NBCSPORTS.COM’S SECOND TEAM ALL-AMERICANS
Delon Wright, Utah (14.3 ppg, 4.7 rpg, 5.3 apg, 2.1 spg): Wright did so much for Utah this season, and while his numbers were impressive, it was his defense and ability to understand his strengths offensively that were most important to the Utes.
Kris Dunn, Providence (15.5 ppg, 5.6 rpg, 7.4 apg): The only reason Dunn isn’t in the conversation for National Player of the Year is that he turns the ball over too much. He was completely dominant at times this season.
Buddy Hield, Oklahoma (17.4 ppg, 5.5 rpg): Hield has a rep for being one of the nation’s best defenders, dating back to his freshman season. Now he’s also one of the best wing scorers.
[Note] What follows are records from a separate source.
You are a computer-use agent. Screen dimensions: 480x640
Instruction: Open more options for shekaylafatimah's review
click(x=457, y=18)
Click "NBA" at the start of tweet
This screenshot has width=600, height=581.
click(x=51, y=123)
Rico Gathers, Baylor (11.6 ppg, 11.7 rpg): Gathers is the nation’s best rebounder, an improving scorer on the block and a critical component for arguably the nation’s most surprising team.
Rakeem Christmas, Syracuse (17.5 ppg, 9.1 rpg, 2.5 bpg): He won’t get to showcase his ability this March, but there was not a more improved player in the country than Christmas this season.
NBCSPORTS.COM’S THIRD TEAM ALL-AMERICANS
T.J. McConnell, Arizona (9.6 ppg, 6.3 apg, 2.1 spg): McConnell’s numbers are nowhere near as impressive as the other lead guards here, but if you watched Arizona play over the last two months, you understand just how important he was to that team’s success.
Melo Trimble, Maryland (16.1 ppg, 3.1 apg): Maryland is ranked 31st in KenPom. Yet, they’re a top ten team that’s going to be a top four seed because they’re 11-0 in games decided by six points or less. Trimble is their ‘closer’. He earned this spot.
Justin Anderson, Virginia (13.4 ppg, 4.3 rpg, 48.5% 3PT): Anderson was in the mix for first team all-american when he broke his finger. He deserves recognition despite missing time.
Bobby Portis, Arkansas (17.8 ppg, 8.7 rpg, 1.5 bpg): I was called out by an Arkansas assistant coach for having Bobby Portis ranked 62nd in our top 100 players list in the preseason. That coach was right.
Seth Tuttle, Northern Iowa (15.3 ppg, 6.8 rpg, 3.3 apg): I’m fully on the Tuttle bandwagon. He’s a low-post scorer with three point range, the ability to put the ball on the floor and terrific vision. He’s Frank Kaminsky 2.0.